▸ **Task item**:
Among the lines below, output only those between the line holding "Task: Click the coffee cup menu bar icon" and the line holding "You are a computer-use", inclusive, exactly as written and with no pictures.
Data shown START
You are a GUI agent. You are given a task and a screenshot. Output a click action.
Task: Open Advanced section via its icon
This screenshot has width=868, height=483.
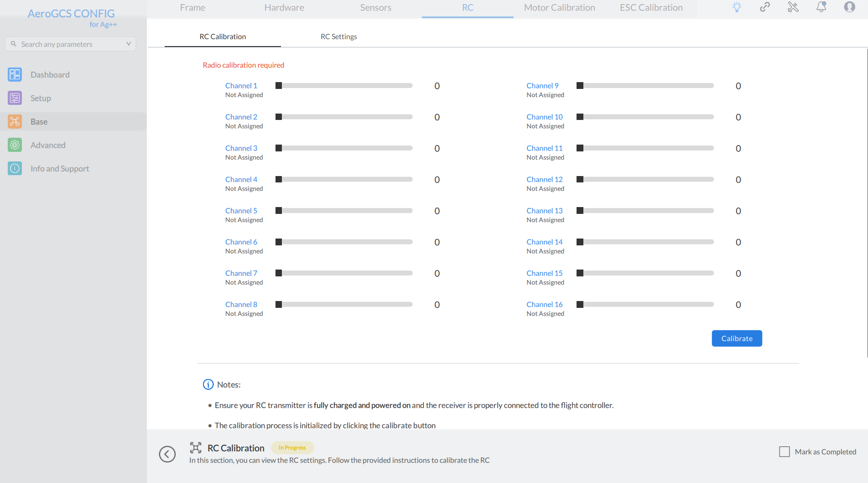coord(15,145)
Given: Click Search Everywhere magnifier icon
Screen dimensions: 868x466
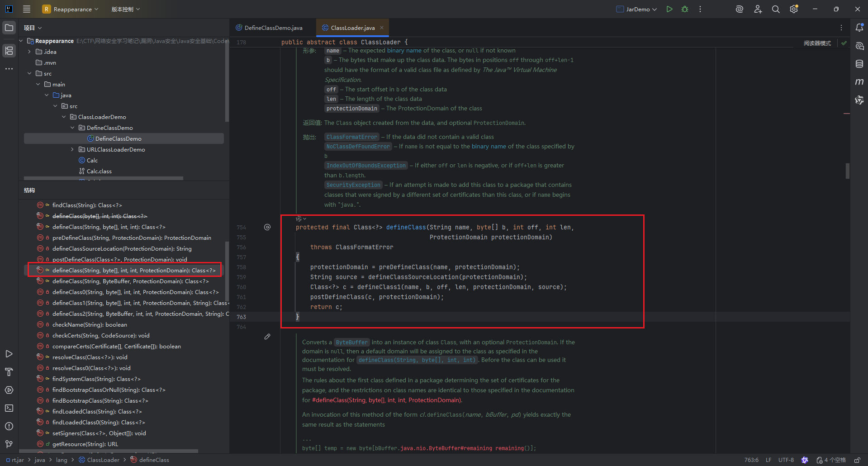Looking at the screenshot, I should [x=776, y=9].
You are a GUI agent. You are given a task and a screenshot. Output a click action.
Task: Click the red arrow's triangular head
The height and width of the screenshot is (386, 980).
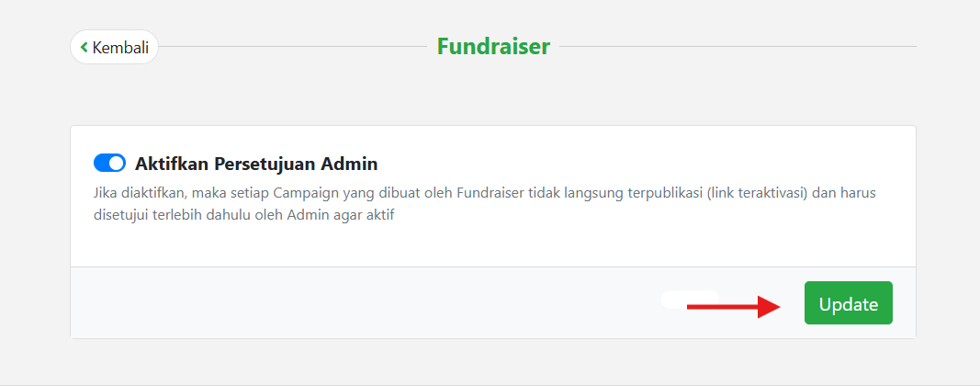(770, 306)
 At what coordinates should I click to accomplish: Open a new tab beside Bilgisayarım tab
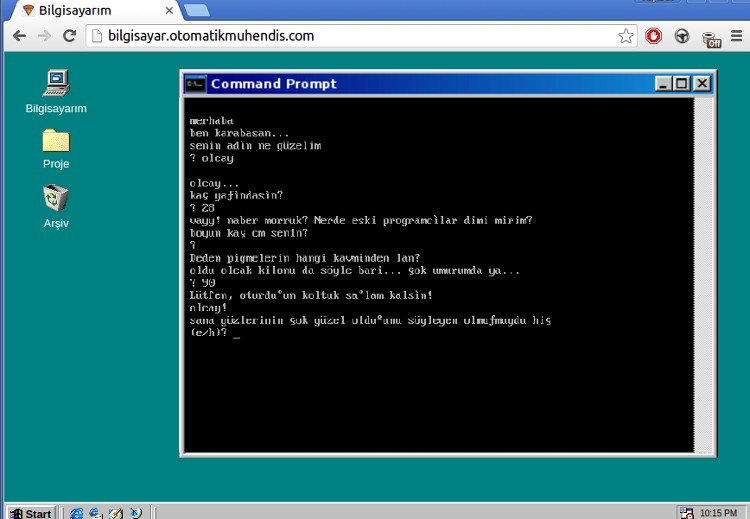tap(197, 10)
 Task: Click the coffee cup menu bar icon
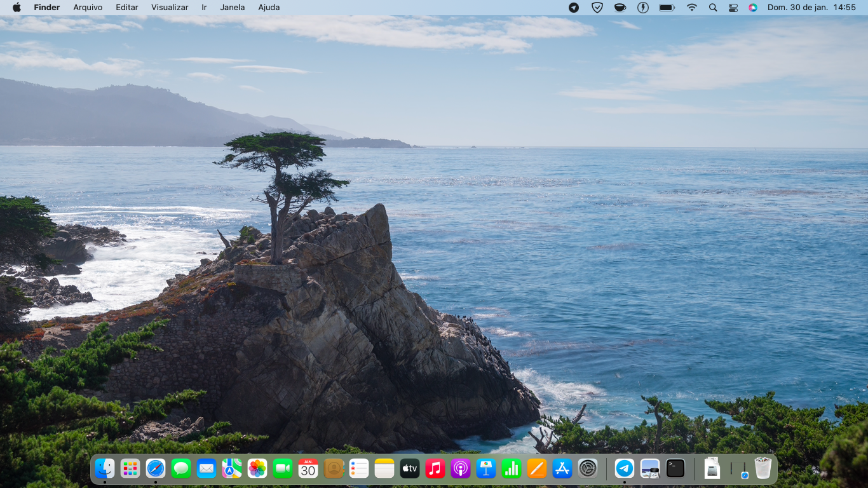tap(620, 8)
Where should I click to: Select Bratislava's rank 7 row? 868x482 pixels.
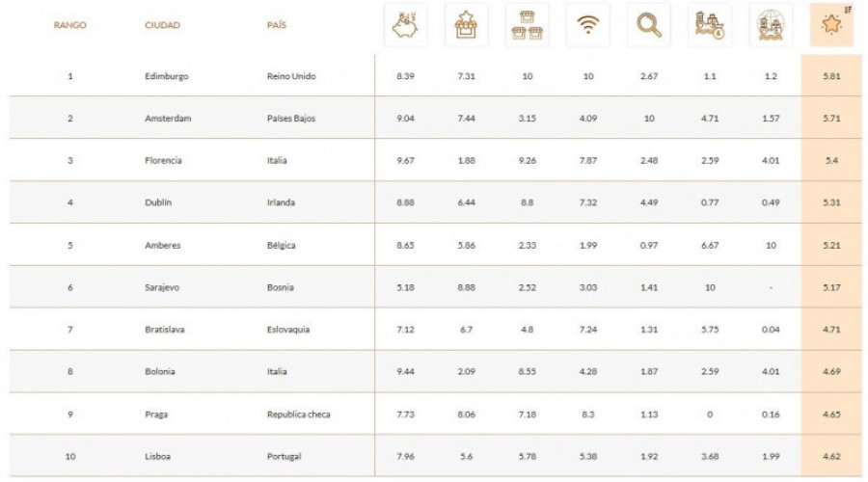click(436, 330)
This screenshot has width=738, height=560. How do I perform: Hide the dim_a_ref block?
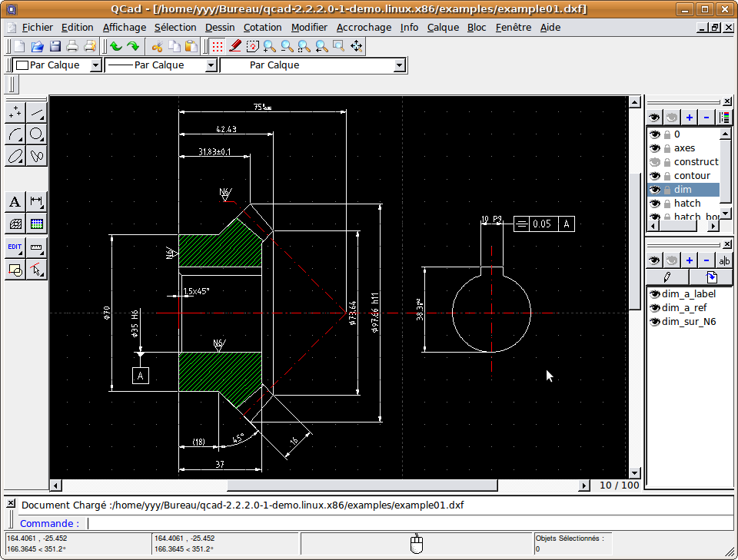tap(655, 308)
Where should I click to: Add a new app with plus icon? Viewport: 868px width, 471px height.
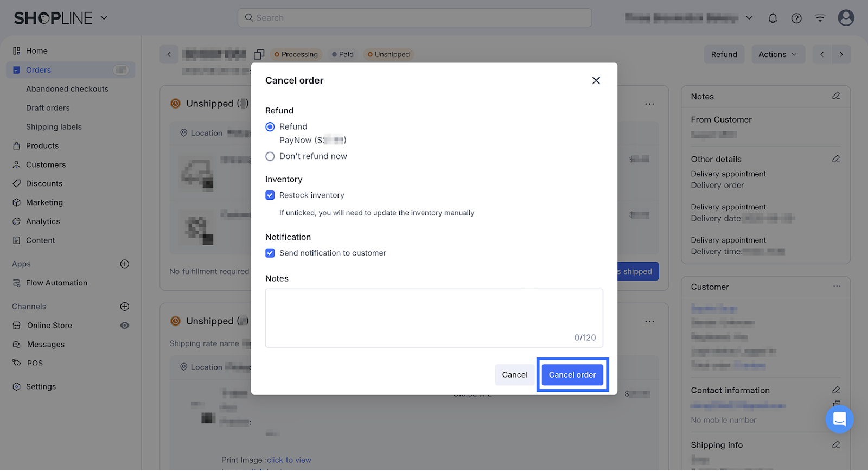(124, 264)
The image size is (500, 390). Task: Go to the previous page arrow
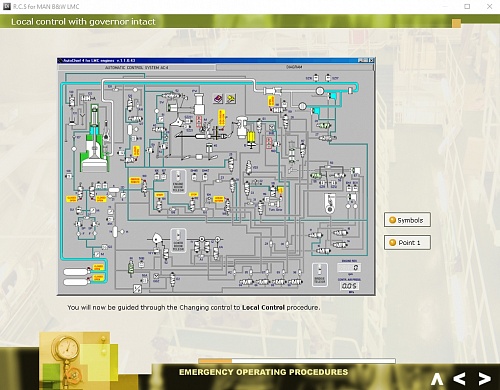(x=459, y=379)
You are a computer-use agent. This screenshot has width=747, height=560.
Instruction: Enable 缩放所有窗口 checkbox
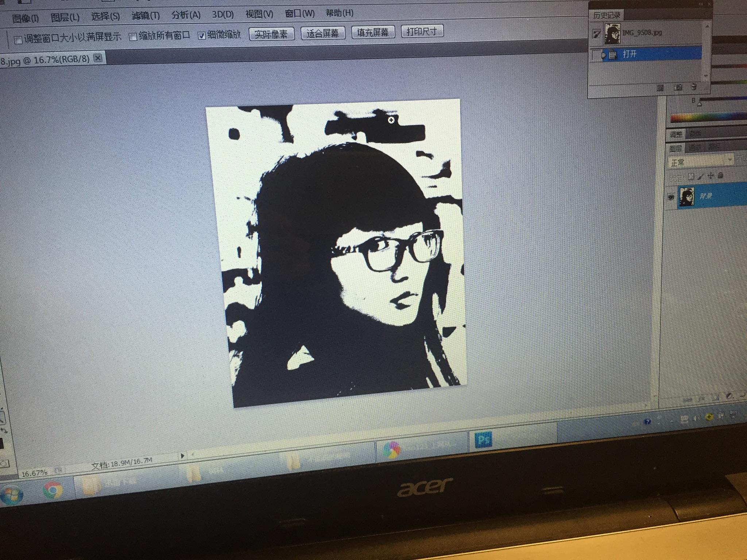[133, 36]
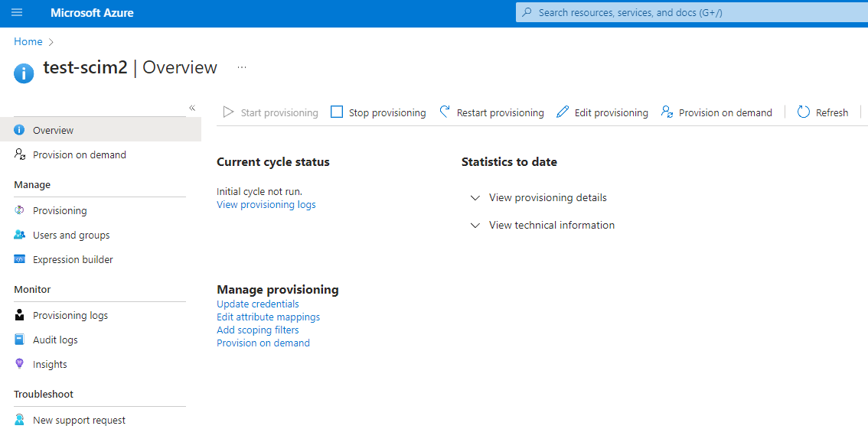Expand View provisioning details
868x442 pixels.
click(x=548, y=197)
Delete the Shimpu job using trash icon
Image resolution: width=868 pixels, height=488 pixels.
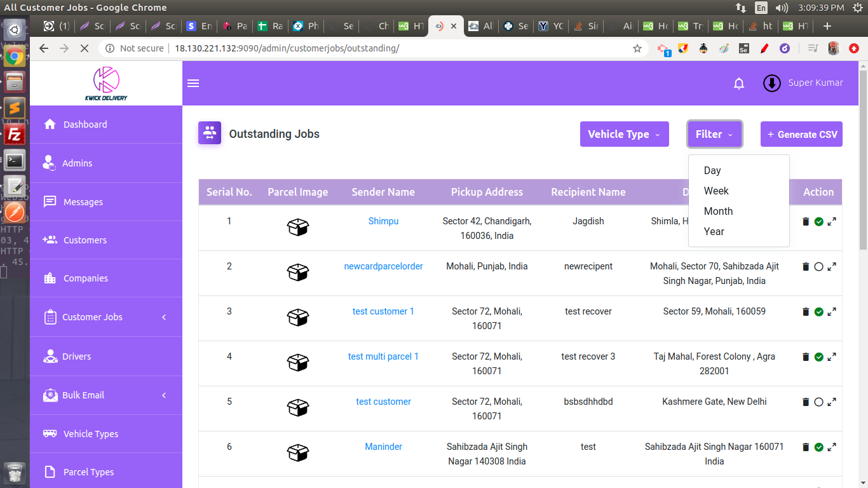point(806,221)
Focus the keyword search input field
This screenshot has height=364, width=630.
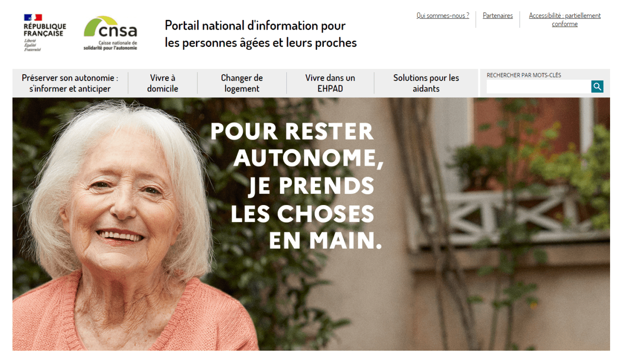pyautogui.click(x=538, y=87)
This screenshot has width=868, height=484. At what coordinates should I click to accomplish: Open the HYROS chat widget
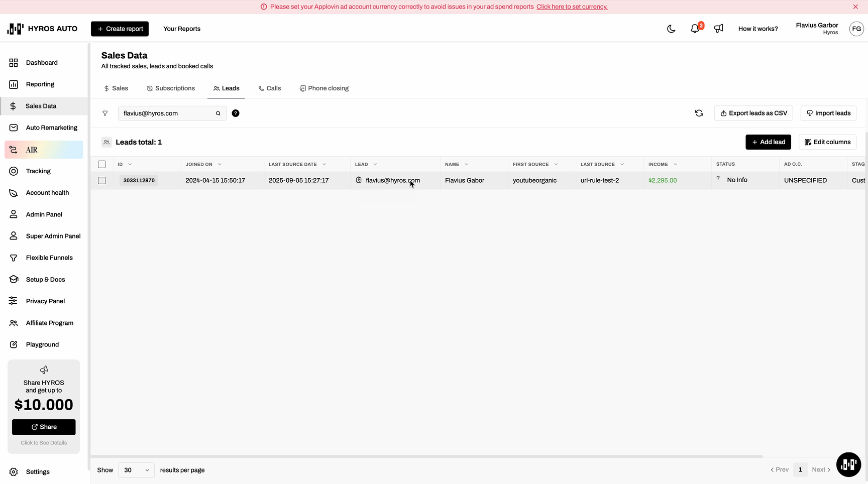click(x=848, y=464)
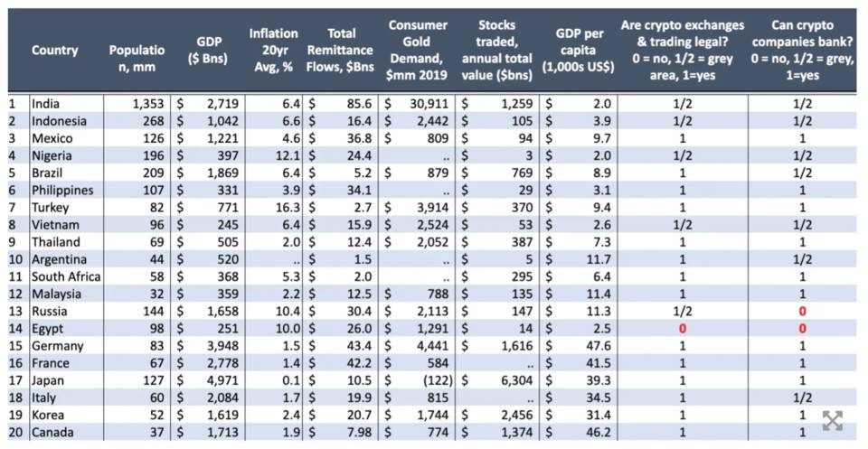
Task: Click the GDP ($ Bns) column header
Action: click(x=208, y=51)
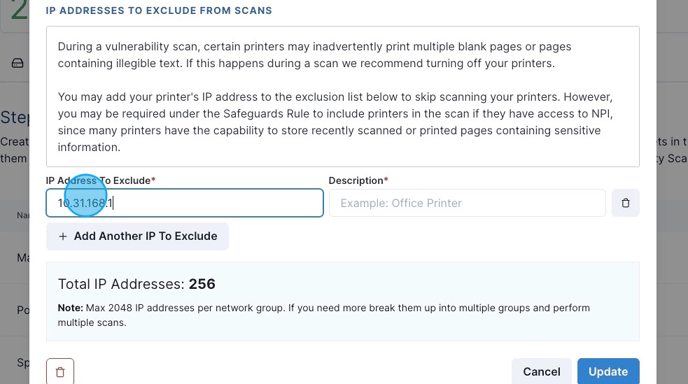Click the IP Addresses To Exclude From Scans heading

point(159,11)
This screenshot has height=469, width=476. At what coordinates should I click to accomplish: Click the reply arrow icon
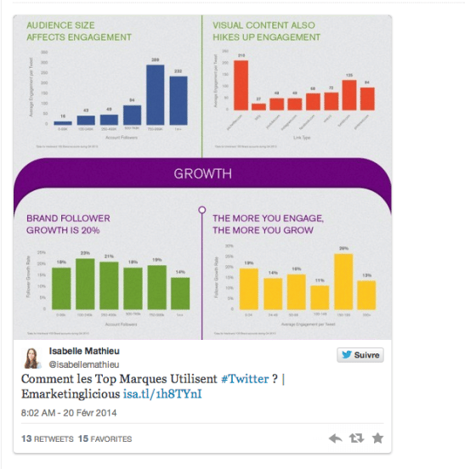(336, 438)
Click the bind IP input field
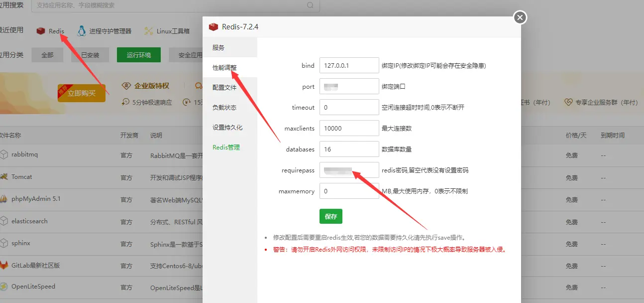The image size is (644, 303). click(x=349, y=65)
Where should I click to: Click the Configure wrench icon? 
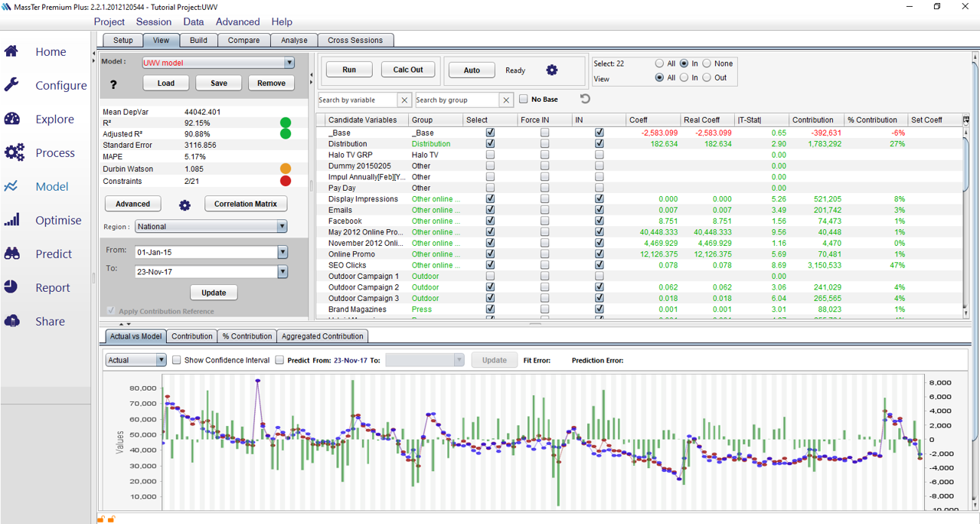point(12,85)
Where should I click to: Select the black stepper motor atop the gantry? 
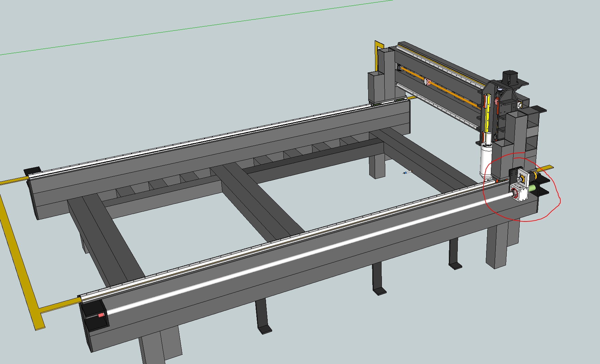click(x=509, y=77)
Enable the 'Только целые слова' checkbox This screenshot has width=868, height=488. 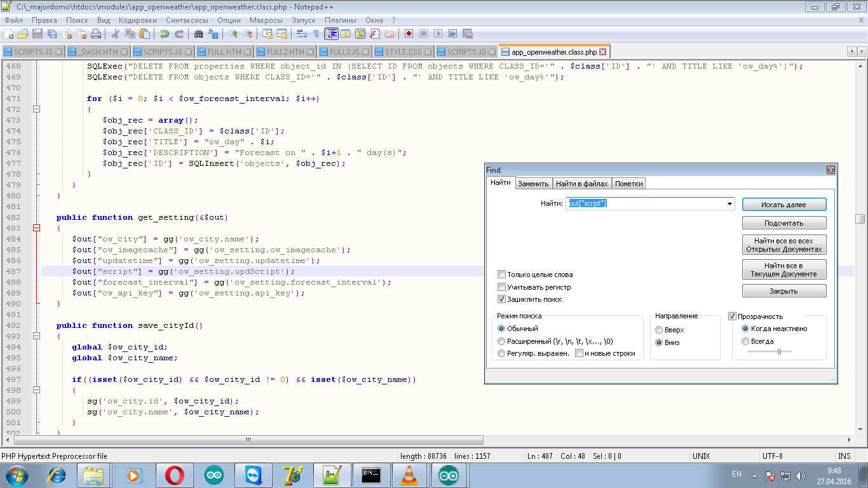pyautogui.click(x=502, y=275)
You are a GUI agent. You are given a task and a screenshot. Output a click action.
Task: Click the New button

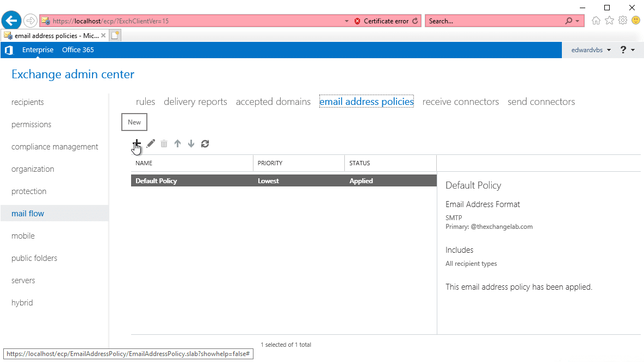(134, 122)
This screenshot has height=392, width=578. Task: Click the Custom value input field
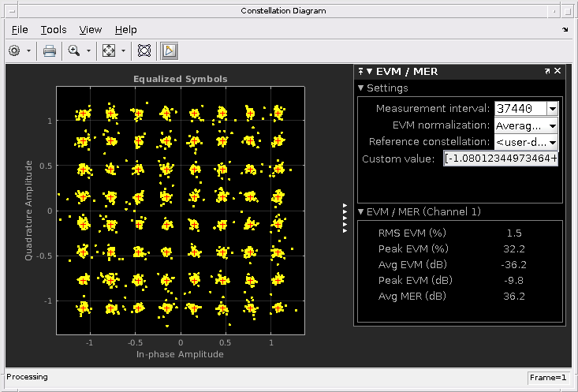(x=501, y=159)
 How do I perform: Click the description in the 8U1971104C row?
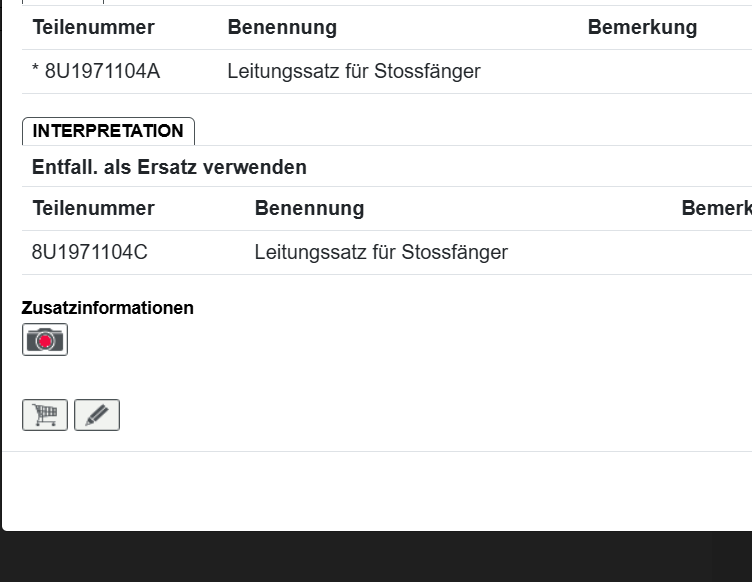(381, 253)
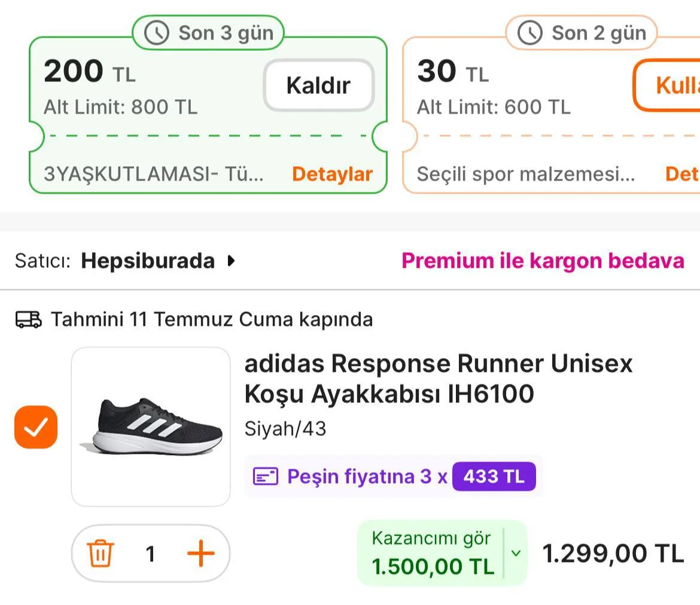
Data shown END
▸ **Result below**:
 Task: Click the coffee cup menu bar icon
tap(620, 8)
Where should I click to: Select Bratislava's rank 7 row? 868x482 pixels.
click(436, 330)
This screenshot has width=738, height=560. How do I perform: Hide the dim_a_ref block?
tap(655, 308)
Where should I click to: Add a new app with plus icon? Viewport: 868px width, 471px height.
(124, 264)
The image size is (500, 390). Task: Go to the previous page arrow
(x=459, y=379)
You are a computer-use agent. This screenshot has width=747, height=560.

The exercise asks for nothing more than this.